Dat opende de weg voor Globe columniste Margaret Wente; “Fidel Castro was een mislukking op alle vlak. Hij wou zijn volk geen vrijheid geven en kon hen zelfs geen brood geven. We zouden moeten dansen op zijn graf.” Je zou willen dat Wente in het vervolg betere bronnen zou plagiëren.

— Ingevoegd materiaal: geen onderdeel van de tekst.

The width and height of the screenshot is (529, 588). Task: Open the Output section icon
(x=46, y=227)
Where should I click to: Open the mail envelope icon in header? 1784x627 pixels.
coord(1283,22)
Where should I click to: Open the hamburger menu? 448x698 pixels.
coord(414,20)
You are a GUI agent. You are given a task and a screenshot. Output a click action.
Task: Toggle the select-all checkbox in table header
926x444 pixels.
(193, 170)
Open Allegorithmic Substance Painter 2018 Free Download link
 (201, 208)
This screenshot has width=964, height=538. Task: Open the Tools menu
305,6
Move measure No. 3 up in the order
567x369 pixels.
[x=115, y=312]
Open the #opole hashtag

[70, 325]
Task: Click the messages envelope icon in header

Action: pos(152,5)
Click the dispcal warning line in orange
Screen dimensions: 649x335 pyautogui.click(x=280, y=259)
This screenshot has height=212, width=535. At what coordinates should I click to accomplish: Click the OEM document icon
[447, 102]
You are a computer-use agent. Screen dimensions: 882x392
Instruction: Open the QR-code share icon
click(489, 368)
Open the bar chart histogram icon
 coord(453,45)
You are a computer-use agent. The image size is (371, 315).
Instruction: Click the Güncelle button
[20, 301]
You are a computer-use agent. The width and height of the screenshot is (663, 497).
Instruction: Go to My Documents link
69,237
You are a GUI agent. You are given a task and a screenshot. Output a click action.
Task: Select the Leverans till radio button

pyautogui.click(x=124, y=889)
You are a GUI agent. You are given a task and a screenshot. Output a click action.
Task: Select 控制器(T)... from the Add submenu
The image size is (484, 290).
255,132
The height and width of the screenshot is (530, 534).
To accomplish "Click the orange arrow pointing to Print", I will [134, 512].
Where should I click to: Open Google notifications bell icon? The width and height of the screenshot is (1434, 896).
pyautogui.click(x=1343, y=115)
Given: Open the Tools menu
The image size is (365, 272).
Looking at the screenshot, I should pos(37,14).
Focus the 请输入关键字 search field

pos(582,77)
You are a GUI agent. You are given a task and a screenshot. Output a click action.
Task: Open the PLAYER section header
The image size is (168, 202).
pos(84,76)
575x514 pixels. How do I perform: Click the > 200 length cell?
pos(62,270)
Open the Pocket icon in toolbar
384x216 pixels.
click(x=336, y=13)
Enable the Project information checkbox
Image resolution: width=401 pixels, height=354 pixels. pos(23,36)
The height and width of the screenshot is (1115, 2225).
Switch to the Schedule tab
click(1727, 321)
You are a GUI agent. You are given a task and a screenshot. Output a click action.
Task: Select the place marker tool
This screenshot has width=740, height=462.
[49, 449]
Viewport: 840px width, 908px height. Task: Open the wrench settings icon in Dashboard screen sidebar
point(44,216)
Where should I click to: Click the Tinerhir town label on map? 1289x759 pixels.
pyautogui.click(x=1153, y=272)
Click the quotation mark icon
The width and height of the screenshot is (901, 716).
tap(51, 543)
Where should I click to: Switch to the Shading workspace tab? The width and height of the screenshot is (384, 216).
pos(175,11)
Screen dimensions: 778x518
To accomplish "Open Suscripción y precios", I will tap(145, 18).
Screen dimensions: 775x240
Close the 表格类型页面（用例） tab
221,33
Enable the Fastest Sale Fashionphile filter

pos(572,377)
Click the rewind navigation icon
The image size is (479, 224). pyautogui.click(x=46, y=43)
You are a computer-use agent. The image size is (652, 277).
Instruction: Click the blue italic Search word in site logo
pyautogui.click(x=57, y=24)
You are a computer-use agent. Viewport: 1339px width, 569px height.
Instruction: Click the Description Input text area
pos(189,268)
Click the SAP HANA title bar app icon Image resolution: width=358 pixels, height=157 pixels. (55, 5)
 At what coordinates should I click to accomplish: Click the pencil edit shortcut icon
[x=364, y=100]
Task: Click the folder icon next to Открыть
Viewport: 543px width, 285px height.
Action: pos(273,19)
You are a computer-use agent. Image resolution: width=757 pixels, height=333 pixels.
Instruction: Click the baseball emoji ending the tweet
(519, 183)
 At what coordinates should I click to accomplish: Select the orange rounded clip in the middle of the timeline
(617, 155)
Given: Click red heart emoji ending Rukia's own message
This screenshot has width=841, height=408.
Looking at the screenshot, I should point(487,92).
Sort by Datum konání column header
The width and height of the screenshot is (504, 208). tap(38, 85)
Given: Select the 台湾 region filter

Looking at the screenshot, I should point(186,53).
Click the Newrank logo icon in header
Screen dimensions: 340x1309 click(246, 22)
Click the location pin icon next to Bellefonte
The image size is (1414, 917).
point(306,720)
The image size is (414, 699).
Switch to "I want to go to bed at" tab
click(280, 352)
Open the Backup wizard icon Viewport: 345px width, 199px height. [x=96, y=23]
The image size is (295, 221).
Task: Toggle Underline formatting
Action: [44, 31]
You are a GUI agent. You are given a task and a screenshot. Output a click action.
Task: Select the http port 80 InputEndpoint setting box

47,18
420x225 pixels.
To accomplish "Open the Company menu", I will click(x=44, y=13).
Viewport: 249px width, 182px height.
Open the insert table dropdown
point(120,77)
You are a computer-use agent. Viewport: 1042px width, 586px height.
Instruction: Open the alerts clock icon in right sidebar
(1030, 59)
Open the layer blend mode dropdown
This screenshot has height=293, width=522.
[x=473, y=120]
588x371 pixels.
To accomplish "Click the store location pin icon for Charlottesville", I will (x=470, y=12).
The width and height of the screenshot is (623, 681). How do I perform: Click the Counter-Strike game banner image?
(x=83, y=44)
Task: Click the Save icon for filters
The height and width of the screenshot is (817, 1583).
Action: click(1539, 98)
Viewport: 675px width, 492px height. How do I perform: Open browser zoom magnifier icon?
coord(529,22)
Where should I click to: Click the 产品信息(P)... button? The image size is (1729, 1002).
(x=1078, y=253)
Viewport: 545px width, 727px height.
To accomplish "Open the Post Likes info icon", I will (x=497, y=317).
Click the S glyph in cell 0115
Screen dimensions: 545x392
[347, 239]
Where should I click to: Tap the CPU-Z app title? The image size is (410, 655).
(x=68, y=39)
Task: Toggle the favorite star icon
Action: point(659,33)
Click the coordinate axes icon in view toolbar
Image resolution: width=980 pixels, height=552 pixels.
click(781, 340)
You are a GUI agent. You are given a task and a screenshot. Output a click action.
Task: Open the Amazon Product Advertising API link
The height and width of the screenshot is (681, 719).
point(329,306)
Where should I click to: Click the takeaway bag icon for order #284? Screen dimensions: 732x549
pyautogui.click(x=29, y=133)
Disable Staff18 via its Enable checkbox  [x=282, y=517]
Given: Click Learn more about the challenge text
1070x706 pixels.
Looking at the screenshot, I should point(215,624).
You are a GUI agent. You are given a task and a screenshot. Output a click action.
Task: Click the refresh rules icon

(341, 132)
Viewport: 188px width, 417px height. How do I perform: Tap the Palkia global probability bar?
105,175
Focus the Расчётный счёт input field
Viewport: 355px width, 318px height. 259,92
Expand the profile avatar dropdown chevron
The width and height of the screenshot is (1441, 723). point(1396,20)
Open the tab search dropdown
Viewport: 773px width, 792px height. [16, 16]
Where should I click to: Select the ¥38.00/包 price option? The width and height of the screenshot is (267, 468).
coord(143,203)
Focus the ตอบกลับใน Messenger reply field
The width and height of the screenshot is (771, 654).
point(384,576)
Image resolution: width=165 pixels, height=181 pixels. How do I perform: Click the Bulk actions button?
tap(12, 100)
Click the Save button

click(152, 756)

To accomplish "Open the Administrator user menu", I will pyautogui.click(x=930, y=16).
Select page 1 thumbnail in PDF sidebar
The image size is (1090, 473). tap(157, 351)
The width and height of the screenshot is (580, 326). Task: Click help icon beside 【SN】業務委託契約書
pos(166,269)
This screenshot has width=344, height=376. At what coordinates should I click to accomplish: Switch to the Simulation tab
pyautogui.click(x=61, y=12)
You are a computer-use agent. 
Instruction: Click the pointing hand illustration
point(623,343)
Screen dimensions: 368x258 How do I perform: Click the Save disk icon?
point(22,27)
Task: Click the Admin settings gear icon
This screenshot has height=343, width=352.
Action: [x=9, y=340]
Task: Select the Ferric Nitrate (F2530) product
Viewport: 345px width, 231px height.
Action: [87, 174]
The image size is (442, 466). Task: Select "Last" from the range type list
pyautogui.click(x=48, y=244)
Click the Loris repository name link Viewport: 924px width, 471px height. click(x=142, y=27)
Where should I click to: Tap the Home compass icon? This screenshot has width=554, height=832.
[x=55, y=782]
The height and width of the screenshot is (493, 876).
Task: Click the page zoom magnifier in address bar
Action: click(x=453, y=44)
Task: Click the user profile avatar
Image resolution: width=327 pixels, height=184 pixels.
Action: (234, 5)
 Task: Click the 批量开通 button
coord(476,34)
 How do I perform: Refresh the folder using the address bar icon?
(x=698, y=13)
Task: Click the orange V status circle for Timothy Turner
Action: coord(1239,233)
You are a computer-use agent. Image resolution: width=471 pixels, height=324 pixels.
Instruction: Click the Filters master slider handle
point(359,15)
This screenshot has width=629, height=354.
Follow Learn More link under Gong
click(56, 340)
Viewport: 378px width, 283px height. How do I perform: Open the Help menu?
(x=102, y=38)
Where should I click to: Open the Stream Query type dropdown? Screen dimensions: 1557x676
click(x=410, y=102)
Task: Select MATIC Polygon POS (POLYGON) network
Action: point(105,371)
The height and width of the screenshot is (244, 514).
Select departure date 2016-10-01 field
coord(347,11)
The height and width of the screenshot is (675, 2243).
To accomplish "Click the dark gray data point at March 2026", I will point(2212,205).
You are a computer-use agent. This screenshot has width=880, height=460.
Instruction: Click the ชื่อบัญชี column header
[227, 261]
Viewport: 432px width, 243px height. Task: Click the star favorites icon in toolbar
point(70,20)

Wel liever niet CBC in dit geval:Toen dat TV-station commentaar gaf bij beelden van massa’s die het plein van de revolutie overspoelden om een laatste eer te bewijzen aan hun voormalige leider, deed de commentaar zijn best dat te discrediteren: sommigen zouden met bussen zijn aangevoerd en verplicht om hun repressieve leider te gaan eren.“Terwijl velen kritiek geven op de nalatenschap van hun vroeger president”, zei CBC nieuwslezer David Common (report begint at 4:36), “is het moeilijk dissidente stemmen te vinden in Havana. Adrienne Arsenault die nochtans een ervaren reporter is kon er idd geen enkele voor de camera krijgen. Dus skypte ze met een “vaak aangehouden, gekende artiest” die wel in het buitenland verbleef maar toch verklaarde; “ ik weet dat de repressie erg hard zal zijn deze dagen …”Zo ging het: De media zijn één grote echokamer van de conventionele VS desinformatie: over Castro’s leven en dood, nalatenschap, Cuba’s geschiedenis en toekomst.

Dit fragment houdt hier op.